In fact, the very best songs here locate their hope in the heart of being human and fallible; “Bummed Out City” is perversely uplifting, a reassuring pat on the shoulder even as it admits to having lost the map and asks for your mercy and your pity. “Cool'n'Out” sounds at first like another giddy travelogue but, as with the soaring “Johnny Appleseed,” actually contrasts mindless pleasure seeking with giving a shit about your fellow human beings.
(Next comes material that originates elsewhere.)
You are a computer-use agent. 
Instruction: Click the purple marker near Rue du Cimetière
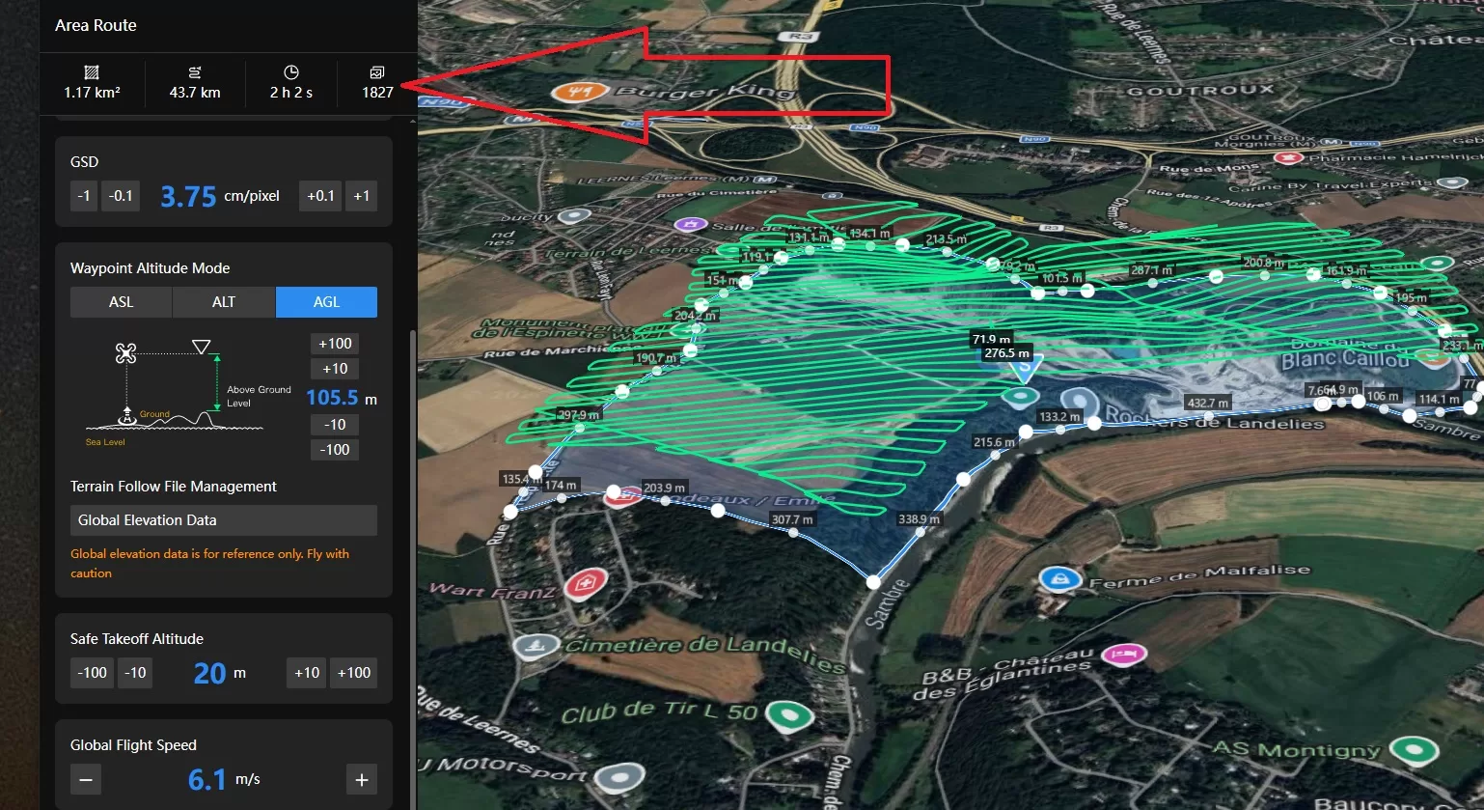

And “Mega Bottle Ride” goes from having “the blues of throwing it all away” to a completely triumphant ending via the most rousing refrain possible (the band shouting “We've gone Balkan anyway!”), until Joe finishes with the closest we'll get to a statement of purpose: “And it's time to be doing something good.”
Now that he's gone Global A Go-Go's sprawl feels like Joe Strummer trying to throw his arms around the world, making modern cosmopolitan pop via half-memories of punk and reggae and folk and flavors from all over. It's a world that he loves so much that, to paraphrase Studs Terkel, he's crazy enough to dream of one in which it would be easier for people to behave decently. And he's just going to keep dancing until it gets there; look at him in the CD tray, hollering his heart out like he's still 24. Few get a first shot as bountiful and beautiful as this, let alone a second, but Strummer deserved his.